Data entries
***

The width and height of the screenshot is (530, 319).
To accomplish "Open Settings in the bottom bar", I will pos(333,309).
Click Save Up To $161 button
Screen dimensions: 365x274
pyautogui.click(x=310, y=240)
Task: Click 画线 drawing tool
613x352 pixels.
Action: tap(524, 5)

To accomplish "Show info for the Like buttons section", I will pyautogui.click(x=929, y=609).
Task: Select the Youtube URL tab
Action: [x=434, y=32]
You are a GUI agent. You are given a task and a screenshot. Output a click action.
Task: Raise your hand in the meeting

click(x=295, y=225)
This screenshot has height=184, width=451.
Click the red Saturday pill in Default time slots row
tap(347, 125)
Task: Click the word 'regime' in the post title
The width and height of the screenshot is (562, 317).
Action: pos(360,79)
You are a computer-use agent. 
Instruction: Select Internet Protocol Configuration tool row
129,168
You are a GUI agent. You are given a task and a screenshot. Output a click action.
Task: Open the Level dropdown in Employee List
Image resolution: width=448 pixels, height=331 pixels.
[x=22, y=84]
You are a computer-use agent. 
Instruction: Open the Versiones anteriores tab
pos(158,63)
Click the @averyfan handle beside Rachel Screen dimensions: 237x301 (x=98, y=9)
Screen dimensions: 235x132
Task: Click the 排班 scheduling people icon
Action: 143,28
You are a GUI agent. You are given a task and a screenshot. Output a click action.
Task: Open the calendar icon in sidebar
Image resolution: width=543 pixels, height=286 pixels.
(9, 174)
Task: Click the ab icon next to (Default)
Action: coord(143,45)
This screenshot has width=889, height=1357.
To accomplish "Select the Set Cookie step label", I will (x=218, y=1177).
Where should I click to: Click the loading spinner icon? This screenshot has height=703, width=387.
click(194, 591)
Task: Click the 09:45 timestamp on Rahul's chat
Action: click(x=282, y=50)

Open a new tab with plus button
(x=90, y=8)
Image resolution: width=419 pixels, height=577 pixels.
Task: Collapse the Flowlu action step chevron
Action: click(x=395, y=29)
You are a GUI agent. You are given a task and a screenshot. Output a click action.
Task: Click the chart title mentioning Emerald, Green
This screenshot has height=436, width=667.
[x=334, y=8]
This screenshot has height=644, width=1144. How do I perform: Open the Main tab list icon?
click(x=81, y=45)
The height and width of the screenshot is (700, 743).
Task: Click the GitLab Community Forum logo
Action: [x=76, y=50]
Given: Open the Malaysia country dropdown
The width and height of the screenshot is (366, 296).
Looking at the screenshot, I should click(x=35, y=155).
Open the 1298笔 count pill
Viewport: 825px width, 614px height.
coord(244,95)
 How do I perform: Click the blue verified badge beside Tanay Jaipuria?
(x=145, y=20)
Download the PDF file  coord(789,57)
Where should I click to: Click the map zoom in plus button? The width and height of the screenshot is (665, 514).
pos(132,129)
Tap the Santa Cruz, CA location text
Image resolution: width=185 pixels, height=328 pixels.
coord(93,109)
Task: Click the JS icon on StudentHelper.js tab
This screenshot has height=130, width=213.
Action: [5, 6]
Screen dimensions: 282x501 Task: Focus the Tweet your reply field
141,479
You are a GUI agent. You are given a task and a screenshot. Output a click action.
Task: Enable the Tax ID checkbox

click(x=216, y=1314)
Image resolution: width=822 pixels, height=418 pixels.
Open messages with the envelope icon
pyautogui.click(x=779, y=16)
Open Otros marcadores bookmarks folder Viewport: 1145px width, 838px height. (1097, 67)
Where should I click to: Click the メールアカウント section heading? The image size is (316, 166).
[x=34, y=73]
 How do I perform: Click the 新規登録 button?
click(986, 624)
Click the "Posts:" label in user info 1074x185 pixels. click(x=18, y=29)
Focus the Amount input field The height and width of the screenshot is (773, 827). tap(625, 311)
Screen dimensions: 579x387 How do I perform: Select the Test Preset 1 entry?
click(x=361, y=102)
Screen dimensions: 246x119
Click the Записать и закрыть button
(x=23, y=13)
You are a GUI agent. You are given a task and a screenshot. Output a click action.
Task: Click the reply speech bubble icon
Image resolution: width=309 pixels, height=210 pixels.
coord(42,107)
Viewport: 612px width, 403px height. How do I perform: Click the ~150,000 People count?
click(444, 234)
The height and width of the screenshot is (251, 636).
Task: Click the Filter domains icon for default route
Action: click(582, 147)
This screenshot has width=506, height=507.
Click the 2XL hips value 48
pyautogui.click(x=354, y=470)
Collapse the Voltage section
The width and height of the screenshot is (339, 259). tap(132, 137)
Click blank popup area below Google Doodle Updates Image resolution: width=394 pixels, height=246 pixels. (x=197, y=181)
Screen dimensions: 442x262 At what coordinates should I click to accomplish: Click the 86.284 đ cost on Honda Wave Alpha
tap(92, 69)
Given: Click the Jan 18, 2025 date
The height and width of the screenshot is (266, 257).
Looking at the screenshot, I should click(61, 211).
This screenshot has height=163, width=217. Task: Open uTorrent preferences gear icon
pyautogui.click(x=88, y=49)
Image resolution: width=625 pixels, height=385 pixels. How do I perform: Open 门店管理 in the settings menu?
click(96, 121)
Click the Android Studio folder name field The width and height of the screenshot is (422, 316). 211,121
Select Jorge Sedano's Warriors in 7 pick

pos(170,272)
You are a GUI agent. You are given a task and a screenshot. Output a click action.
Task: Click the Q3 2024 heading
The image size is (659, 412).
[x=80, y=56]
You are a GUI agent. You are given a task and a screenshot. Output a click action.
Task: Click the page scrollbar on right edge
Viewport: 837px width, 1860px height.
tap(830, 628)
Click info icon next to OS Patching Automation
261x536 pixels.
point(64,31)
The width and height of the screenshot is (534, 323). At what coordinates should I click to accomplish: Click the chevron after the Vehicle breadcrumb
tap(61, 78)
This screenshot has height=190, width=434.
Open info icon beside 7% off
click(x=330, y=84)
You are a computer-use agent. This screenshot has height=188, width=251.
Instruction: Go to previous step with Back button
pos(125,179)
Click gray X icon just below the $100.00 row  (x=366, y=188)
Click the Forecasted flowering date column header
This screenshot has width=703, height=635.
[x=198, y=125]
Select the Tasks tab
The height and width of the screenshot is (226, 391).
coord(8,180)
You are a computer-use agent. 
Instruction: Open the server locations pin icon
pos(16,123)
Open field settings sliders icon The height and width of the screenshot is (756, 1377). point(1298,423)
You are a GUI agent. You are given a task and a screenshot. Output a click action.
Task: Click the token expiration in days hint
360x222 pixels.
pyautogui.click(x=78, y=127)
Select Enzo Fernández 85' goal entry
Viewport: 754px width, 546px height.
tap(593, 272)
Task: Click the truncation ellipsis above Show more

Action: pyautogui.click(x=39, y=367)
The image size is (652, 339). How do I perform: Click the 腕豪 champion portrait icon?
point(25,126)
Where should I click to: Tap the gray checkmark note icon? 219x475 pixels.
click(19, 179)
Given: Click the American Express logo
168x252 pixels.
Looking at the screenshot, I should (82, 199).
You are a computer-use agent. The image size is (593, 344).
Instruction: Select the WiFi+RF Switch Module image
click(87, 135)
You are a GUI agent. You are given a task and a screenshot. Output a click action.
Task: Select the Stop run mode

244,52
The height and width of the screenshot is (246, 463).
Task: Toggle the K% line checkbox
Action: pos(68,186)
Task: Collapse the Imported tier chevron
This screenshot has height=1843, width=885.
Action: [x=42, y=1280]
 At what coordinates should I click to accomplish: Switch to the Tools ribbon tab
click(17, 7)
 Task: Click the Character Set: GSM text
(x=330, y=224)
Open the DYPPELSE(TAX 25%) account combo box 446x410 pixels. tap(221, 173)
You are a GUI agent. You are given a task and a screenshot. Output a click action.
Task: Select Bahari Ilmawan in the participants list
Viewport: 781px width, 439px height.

***

→ The problem:
Exactly as written above, reproduce all of the entries.

→ Exercise answer:
The width and height of the screenshot is (530, 319).
To accomplish "Open Settings in the bottom bar", I will pos(333,309).
Click Save Up To $161 button
Screen dimensions: 365x274
pyautogui.click(x=310, y=240)
Task: Click 画线 drawing tool
613x352 pixels.
Action: tap(524, 5)

To accomplish "Show info for the Like buttons section", I will pyautogui.click(x=929, y=609).
Task: Select the Youtube URL tab
Action: [x=434, y=32]
You are a GUI agent. You are given a task and a screenshot. Output a click action.
Task: Raise your hand in the meeting

click(x=295, y=225)
This screenshot has height=184, width=451.
Click the red Saturday pill in Default time slots row
tap(347, 125)
Task: Click the word 'regime' in the post title
The width and height of the screenshot is (562, 317).
Action: pos(360,79)
You are a computer-use agent. 
Instruction: Select Internet Protocol Configuration tool row
129,168
You are a GUI agent. You are given a task and a screenshot. Output a click action.
Task: Open the Level dropdown in Employee List
Image resolution: width=448 pixels, height=331 pixels.
[x=22, y=84]
You are a computer-use agent. 
Instruction: Open the Versiones anteriores tab
pos(158,63)
Click the @averyfan handle beside Rachel Screen dimensions: 237x301 (x=98, y=9)
Screen dimensions: 235x132
Task: Click the 排班 scheduling people icon
Action: 143,28
You are a GUI agent. You are given a task and a screenshot. Output a click action.
Task: Open the calendar icon in sidebar
Image resolution: width=543 pixels, height=286 pixels.
(9, 174)
Task: Click the ab icon next to (Default)
Action: coord(143,45)
This screenshot has width=889, height=1357.
To accomplish "Select the Set Cookie step label", I will (x=218, y=1177).
Where should I click to: Click the loading spinner icon? This screenshot has height=703, width=387.
click(194, 591)
Task: Click the 09:45 timestamp on Rahul's chat
Action: click(x=282, y=50)

Open a new tab with plus button
(x=90, y=8)
Image resolution: width=419 pixels, height=577 pixels.
Task: Collapse the Flowlu action step chevron
Action: click(x=395, y=29)
You are a GUI agent. You are given a task and a screenshot. Output a click action.
Task: Click the chart title mentioning Emerald, Green
This screenshot has height=436, width=667.
[x=334, y=8]
This screenshot has height=644, width=1144. How do I perform: Open the Main tab list icon?
click(x=81, y=45)
The height and width of the screenshot is (700, 743).
Task: Click the GitLab Community Forum logo
Action: [x=76, y=50]
Given: Open the Malaysia country dropdown
The width and height of the screenshot is (366, 296).
Looking at the screenshot, I should click(x=35, y=155).
Open the 1298笔 count pill
Viewport: 825px width, 614px height.
coord(244,95)
 How do I perform: Click the blue verified badge beside Tanay Jaipuria?
(x=145, y=20)
Download the PDF file  coord(789,57)
Where should I click to: Click the map zoom in plus button? The width and height of the screenshot is (665, 514).
pos(132,129)
Tap the Santa Cruz, CA location text
Image resolution: width=185 pixels, height=328 pixels.
coord(93,109)
Task: Click the JS icon on StudentHelper.js tab
This screenshot has height=130, width=213.
Action: [5, 6]
Screen dimensions: 282x501 Task: Focus the Tweet your reply field
141,479
You are a GUI agent. You are given a task and a screenshot. Output a click action.
Task: Enable the Tax ID checkbox

click(x=216, y=1314)
Image resolution: width=822 pixels, height=418 pixels.
Open messages with the envelope icon
pyautogui.click(x=779, y=16)
Open Otros marcadores bookmarks folder Viewport: 1145px width, 838px height. (1097, 67)
Where should I click to: Click the メールアカウント section heading? The image size is (316, 166).
[x=34, y=73]
 How do I perform: Click the 新規登録 button?
click(986, 624)
Click the "Posts:" label in user info 1074x185 pixels. click(x=18, y=29)
Focus the Amount input field The height and width of the screenshot is (773, 827). tap(625, 311)
Screen dimensions: 579x387 How do I perform: Select the Test Preset 1 entry?
click(x=361, y=102)
Screen dimensions: 246x119
Click the Записать и закрыть button
(x=23, y=13)
You are a GUI agent. You are given a task and a screenshot. Output a click action.
Task: Click the reply speech bubble icon
Image resolution: width=309 pixels, height=210 pixels.
coord(42,107)
Viewport: 612px width, 403px height. How do I perform: Click the ~150,000 People count?
click(444, 234)
The height and width of the screenshot is (251, 636).
Task: Click the Filter domains icon for default route
Action: click(582, 147)
This screenshot has width=506, height=507.
Click the 2XL hips value 48
pyautogui.click(x=354, y=470)
Collapse the Voltage section
The width and height of the screenshot is (339, 259). tap(132, 137)
Click blank popup area below Google Doodle Updates Image resolution: width=394 pixels, height=246 pixels. (x=197, y=181)
Screen dimensions: 442x262 At what coordinates should I click to accomplish: Click the 86.284 đ cost on Honda Wave Alpha
tap(92, 69)
Given: Click the Jan 18, 2025 date
The height and width of the screenshot is (266, 257).
Looking at the screenshot, I should click(61, 211).
This screenshot has height=163, width=217. Task: Open uTorrent preferences gear icon
pyautogui.click(x=88, y=49)
Image resolution: width=625 pixels, height=385 pixels. How do I perform: Open 门店管理 in the settings menu?
click(96, 121)
Click the Android Studio folder name field The width and height of the screenshot is (422, 316). 211,121
Select Jorge Sedano's Warriors in 7 pick

pos(170,272)
You are a GUI agent. You are given a task and a screenshot. Output a click action.
Task: Click the Q3 2024 heading
The image size is (659, 412).
[x=80, y=56]
You are a GUI agent. You are given a task and a screenshot. Output a click action.
Task: Click the page scrollbar on right edge
Viewport: 837px width, 1860px height.
tap(830, 628)
Click info icon next to OS Patching Automation
261x536 pixels.
point(64,31)
The width and height of the screenshot is (534, 323). At what coordinates should I click to accomplish: Click the chevron after the Vehicle breadcrumb
tap(61, 78)
This screenshot has height=190, width=434.
Open info icon beside 7% off
click(x=330, y=84)
You are a computer-use agent. This screenshot has height=188, width=251.
Instruction: Go to previous step with Back button
pos(125,179)
Click gray X icon just below the $100.00 row  (x=366, y=188)
Click the Forecasted flowering date column header
This screenshot has width=703, height=635.
[x=198, y=125]
Select the Tasks tab
The height and width of the screenshot is (226, 391).
coord(8,180)
You are a computer-use agent. 
Instruction: Open the server locations pin icon
pos(16,123)
Open field settings sliders icon The height and width of the screenshot is (756, 1377). point(1298,423)
You are a GUI agent. You are given a task and a screenshot. Output a click action.
Task: Click the token expiration in days hint
360x222 pixels.
pyautogui.click(x=78, y=127)
Select Enzo Fernández 85' goal entry
Viewport: 754px width, 546px height.
tap(593, 272)
Task: Click the truncation ellipsis above Show more

Action: pyautogui.click(x=39, y=367)
The image size is (652, 339). How do I perform: Click the 腕豪 champion portrait icon?
point(25,126)
Where should I click to: Tap the gray checkmark note icon? 219x475 pixels.
click(19, 179)
Given: Click the American Express logo
168x252 pixels.
Looking at the screenshot, I should (82, 199).
You are a computer-use agent. The image size is (593, 344).
Instruction: Select the WiFi+RF Switch Module image
click(87, 135)
You are a GUI agent. You are given a task and a screenshot. Output a click action.
Task: Select the Stop run mode

244,52
The height and width of the screenshot is (246, 463).
Task: Toggle the K% line checkbox
Action: pos(68,186)
Task: Collapse the Imported tier chevron
This screenshot has height=1843, width=885.
Action: [x=42, y=1280]
 At what coordinates should I click to accomplish: Switch to the Tools ribbon tab
click(17, 7)
 Task: Click the Character Set: GSM text
(x=330, y=224)
Open the DYPPELSE(TAX 25%) account combo box 446x410 pixels. tap(221, 173)
You are a GUI agent. You are given a task and a screenshot. Output a click action.
Task: Select Bahari Ilmawan in the participants list
Viewport: 781px width, 439px height.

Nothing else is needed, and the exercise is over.